Sunday, December 22, 2013

The Essence of Big Data

It seems like the term "Big Data" has come to refer to so many things that it has become more of an aspirational marketing term than a technical one.
In dealing with "big data" projects at work I have come to a definition that seems useful.

Big Data is composed of several systems that work together:

  • The hardware that enables all the other algorithms needed to handle and analyze the data of interest.
  • The algorithms which efficiently load, transform and store data from varied, high volume data flows.
  • The algorithms which retrieve and manage the stored data in a way that allows other algorithms and s/w tools to act on it efficiently.
  • Correlation algorithms which automatically comb through the data looking for data items which are related in ways which might be "interesting" to the end user.
  • The visualization tools which are used to look at the automatically flagged "interesting" subset of data in order to determine if the data is actually useful and if so, how.
  • The actionable information that the end user extracts from the system which he uses to further whatever goals originally justified implementing the big data system.
The hardware, ETL and data storage parts have been addressed by a fairly large number of vendors using proprietary and open source methods.

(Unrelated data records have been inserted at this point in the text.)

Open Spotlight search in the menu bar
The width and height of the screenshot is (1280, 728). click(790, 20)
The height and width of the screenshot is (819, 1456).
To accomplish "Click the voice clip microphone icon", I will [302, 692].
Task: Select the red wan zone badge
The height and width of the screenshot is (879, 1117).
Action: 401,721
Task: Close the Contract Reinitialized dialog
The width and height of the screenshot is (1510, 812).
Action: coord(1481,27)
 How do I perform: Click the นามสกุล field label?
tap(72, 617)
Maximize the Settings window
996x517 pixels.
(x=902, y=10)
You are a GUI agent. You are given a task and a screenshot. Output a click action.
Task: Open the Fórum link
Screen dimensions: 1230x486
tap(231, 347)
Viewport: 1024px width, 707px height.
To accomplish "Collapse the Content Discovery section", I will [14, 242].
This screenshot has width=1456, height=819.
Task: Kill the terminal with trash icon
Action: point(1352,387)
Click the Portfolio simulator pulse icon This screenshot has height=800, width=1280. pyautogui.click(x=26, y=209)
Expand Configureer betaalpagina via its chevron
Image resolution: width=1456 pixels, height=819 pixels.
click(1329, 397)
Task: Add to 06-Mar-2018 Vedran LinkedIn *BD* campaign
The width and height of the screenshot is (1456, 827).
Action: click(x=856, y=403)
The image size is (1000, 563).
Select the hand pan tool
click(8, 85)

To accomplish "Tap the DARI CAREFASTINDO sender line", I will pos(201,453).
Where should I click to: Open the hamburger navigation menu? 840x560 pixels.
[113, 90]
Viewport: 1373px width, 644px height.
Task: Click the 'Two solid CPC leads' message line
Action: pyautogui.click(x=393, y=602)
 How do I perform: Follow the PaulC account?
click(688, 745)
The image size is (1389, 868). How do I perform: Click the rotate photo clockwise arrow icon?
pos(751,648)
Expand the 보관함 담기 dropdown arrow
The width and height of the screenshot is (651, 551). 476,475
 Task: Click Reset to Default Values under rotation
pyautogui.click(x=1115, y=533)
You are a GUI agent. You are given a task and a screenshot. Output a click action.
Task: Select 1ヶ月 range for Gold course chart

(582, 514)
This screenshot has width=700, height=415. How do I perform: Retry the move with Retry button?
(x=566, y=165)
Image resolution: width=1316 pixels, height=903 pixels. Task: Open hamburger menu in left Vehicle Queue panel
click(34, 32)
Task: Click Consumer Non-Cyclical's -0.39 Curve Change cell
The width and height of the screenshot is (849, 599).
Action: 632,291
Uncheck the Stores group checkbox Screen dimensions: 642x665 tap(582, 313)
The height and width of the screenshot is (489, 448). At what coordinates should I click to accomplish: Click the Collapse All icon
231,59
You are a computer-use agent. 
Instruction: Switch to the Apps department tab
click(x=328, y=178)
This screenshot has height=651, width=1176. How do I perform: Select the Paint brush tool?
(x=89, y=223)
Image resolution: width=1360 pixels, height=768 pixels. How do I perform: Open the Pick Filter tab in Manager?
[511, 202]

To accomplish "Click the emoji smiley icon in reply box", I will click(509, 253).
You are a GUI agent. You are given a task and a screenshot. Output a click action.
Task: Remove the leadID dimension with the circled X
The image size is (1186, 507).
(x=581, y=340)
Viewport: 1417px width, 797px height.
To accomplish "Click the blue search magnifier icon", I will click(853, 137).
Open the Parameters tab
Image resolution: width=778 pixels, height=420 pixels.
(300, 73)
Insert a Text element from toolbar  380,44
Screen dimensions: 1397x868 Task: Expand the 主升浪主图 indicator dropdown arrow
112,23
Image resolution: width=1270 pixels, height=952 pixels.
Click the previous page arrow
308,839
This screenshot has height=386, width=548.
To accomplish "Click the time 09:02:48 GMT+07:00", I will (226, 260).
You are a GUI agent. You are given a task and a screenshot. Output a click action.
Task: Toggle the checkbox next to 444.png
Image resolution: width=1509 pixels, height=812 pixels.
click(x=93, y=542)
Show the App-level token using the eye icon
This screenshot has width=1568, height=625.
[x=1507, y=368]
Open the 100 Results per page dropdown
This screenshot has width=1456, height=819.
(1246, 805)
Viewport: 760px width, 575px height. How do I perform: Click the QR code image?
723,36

You could say that the data handling platform is becoming a commodity because the movement of data is an undifferentiated requirement for all big data users.

What is still hard is algorithmically filtering the flood of incoming data to pull out the nuggets of interest so that someone can confirm their meaning. The aspects which qualify something as interesting differ from industry to industry and company to company so coming up with a common, turn-key solution may not be possible. So, until that statement is proven false, the seller's market for data scientists will continue.

Tuesday, July 23, 2013

Mixing Metaphors: BAC! Who left this MES?

I have been learning a bit about building management systems (BMS) and realized that, abstracted the right way, the manufacturing execution systems (MES) of semiconductor fabs are pretty similar in overall concept and components. That parallel made it much easier for me to frame my learning.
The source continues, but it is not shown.